**Brief:** Transcribe the listing below in full, keeping every line exactly as it is.

.....

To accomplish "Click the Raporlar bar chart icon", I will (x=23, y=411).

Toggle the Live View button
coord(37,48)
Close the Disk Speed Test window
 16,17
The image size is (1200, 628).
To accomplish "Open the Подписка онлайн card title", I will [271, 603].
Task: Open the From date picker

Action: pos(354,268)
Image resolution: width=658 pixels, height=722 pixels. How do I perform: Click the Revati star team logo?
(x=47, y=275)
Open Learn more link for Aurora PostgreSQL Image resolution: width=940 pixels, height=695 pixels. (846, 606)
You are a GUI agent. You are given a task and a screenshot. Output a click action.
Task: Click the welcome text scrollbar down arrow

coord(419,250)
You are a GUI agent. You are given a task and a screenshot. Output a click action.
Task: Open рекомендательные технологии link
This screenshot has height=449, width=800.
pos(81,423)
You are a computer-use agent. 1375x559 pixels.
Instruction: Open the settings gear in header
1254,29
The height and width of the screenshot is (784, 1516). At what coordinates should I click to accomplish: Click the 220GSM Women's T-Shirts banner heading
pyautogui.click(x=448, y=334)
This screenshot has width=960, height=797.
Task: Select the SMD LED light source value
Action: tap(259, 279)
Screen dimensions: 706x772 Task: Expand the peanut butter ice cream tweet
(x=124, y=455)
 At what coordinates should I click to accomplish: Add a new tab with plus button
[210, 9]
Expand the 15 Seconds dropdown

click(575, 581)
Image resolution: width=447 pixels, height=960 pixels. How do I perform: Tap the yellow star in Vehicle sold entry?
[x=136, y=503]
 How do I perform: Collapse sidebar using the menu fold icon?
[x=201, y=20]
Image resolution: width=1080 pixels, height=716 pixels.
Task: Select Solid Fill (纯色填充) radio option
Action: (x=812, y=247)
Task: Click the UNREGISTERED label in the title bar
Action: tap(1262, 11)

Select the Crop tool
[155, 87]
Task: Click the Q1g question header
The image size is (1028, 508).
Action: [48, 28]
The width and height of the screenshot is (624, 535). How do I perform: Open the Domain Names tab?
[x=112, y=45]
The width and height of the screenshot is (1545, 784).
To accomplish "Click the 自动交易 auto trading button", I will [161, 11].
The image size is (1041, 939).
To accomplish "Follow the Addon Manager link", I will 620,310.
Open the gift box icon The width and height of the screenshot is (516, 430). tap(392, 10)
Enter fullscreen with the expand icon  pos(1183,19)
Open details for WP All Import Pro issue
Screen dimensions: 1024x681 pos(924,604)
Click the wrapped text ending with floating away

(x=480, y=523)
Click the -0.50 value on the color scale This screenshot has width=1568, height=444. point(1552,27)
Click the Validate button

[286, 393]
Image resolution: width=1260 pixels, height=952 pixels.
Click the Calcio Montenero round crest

.....

**Expected answer:**
To accomplish "Click the Raporlar bar chart icon", I will (x=23, y=411).

Toggle the Live View button
coord(37,48)
Close the Disk Speed Test window
 16,17
The image size is (1200, 628).
To accomplish "Open the Подписка онлайн card title", I will [271, 603].
Task: Open the From date picker

Action: pos(354,268)
Image resolution: width=658 pixels, height=722 pixels. How do I perform: Click the Revati star team logo?
(x=47, y=275)
Open Learn more link for Aurora PostgreSQL Image resolution: width=940 pixels, height=695 pixels. (846, 606)
You are a GUI agent. You are given a task and a screenshot. Output a click action.
Task: Click the welcome text scrollbar down arrow

coord(419,250)
You are a GUI agent. You are given a task and a screenshot. Output a click action.
Task: Open рекомендательные технологии link
This screenshot has height=449, width=800.
pos(81,423)
You are a computer-use agent. 1375x559 pixels.
Instruction: Open the settings gear in header
1254,29
The height and width of the screenshot is (784, 1516). At what coordinates should I click to accomplish: Click the 220GSM Women's T-Shirts banner heading
pyautogui.click(x=448, y=334)
This screenshot has width=960, height=797.
Task: Select the SMD LED light source value
Action: tap(259, 279)
Screen dimensions: 706x772 Task: Expand the peanut butter ice cream tweet
(x=124, y=455)
 At what coordinates should I click to accomplish: Add a new tab with plus button
[210, 9]
Expand the 15 Seconds dropdown

click(575, 581)
Image resolution: width=447 pixels, height=960 pixels. How do I perform: Tap the yellow star in Vehicle sold entry?
[x=136, y=503]
 How do I perform: Collapse sidebar using the menu fold icon?
[x=201, y=20]
Image resolution: width=1080 pixels, height=716 pixels.
Task: Select Solid Fill (纯色填充) radio option
Action: (x=812, y=247)
Task: Click the UNREGISTERED label in the title bar
Action: tap(1262, 11)

Select the Crop tool
[155, 87]
Task: Click the Q1g question header
The image size is (1028, 508).
Action: [48, 28]
The width and height of the screenshot is (624, 535). How do I perform: Open the Domain Names tab?
[x=112, y=45]
The width and height of the screenshot is (1545, 784).
To accomplish "Click the 自动交易 auto trading button", I will [161, 11].
The image size is (1041, 939).
To accomplish "Follow the Addon Manager link", I will 620,310.
Open the gift box icon The width and height of the screenshot is (516, 430). tap(392, 10)
Enter fullscreen with the expand icon  pos(1183,19)
Open details for WP All Import Pro issue
Screen dimensions: 1024x681 pos(924,604)
Click the wrapped text ending with floating away

(x=480, y=523)
Click the -0.50 value on the color scale This screenshot has width=1568, height=444. point(1552,27)
Click the Validate button

[286, 393]
Image resolution: width=1260 pixels, height=952 pixels.
Click the Calcio Montenero round crest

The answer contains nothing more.